Apple Mac OS X users have found themselves under attack in recent week from the Flashback malware outbreak.
The Flashback malware was successful because it was able to exploit a vulnerability in Java that Oracle had already publicly patched. Apple has long trailed Oracle (and previously Sun) in providing OS X users with updates to Java. Back in 2009, security researchers issued warnings about the possible risks of the long delay between the official Sun/Oracle Java release and the Apple Java release.
In fact, multiple organizations have in recent years pointed to out-of-date Java installations as being the most vulnerable browser plug-in.
Both Oracle and Apple are aware of the issue and InternetNews.com has learned that there is a fix in the works that may help to reduce the vulnerability window for Apple users. Currently there is a delay between the time an Oracle Java update is released and the corresponding Apple Java release is generally available. That delay will soon be a thing of the past.
Apple has been working on fixing this delay since at least November 2010. At that time, Apple announced that they would be giving the components for their implementation of Java on OS X to the Oracle-led OpenJDK project. However, Apple’s OpenJDK announcement was specific for Java SE 7, while Apple would continue to maintain Java SE 6 for OS X.

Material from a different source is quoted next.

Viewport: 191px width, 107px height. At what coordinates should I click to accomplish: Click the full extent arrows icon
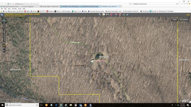[x=124, y=15]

There is an OpenJDK update that is due to drop in the next two weeks, before month’s end. eSecurity Planet has learned that for the first time, OS X will be part of that release. Unfortunately, that release will only be the JDK (Java Developer Kit) and not the JRE (Java Runtime Environment) that end-users install. It is, however, the first official step in the process that will soon lead to a release of a Java JRE for Mac OS X at the same time as it is available for Windows, Linux, and Solaris users.